— WHAT IS BEING ASKED —
Reproduce, word for word, the stretch of the listing from the line containing "Given: Pick the Widget stacked bars icon" through the line containing "Action: click(x=125, y=65)", with both of those lines included.

━━━━━━

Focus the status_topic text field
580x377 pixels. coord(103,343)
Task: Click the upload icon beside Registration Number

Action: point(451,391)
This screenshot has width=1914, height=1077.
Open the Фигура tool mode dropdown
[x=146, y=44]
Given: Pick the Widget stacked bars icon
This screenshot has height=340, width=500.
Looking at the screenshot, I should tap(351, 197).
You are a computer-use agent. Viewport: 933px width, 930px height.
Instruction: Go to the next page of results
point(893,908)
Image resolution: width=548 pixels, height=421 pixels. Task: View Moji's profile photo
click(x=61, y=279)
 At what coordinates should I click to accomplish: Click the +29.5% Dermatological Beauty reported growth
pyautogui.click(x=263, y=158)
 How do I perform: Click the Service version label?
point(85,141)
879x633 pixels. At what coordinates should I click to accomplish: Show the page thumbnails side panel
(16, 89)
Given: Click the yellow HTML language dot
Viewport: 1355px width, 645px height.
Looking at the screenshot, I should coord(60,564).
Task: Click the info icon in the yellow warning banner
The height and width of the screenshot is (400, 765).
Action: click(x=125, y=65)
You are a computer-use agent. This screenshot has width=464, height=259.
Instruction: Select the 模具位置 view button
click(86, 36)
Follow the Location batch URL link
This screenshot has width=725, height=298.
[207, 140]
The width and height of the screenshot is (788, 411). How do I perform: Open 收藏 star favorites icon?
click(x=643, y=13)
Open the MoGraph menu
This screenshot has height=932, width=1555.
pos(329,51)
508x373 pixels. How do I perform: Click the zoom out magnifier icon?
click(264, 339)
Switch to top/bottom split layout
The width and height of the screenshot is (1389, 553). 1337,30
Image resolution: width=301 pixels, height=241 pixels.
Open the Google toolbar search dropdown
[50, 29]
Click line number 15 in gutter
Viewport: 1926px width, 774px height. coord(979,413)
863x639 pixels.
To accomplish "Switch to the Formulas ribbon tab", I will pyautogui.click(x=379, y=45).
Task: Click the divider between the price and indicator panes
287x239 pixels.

━━━━━━

— RESULT OF THE TASK —
Given: Pick the Widget stacked bars icon
This screenshot has height=340, width=500.
Looking at the screenshot, I should tap(351, 197).
You are a computer-use agent. Viewport: 933px width, 930px height.
Instruction: Go to the next page of results
point(893,908)
Image resolution: width=548 pixels, height=421 pixels. Task: View Moji's profile photo
click(x=61, y=279)
 At what coordinates should I click to accomplish: Click the +29.5% Dermatological Beauty reported growth
pyautogui.click(x=263, y=158)
 How do I perform: Click the Service version label?
point(85,141)
879x633 pixels. At what coordinates should I click to accomplish: Show the page thumbnails side panel
(16, 89)
Given: Click the yellow HTML language dot
Viewport: 1355px width, 645px height.
Looking at the screenshot, I should coord(60,564).
Task: Click the info icon in the yellow warning banner
The height and width of the screenshot is (400, 765).
Action: click(x=125, y=65)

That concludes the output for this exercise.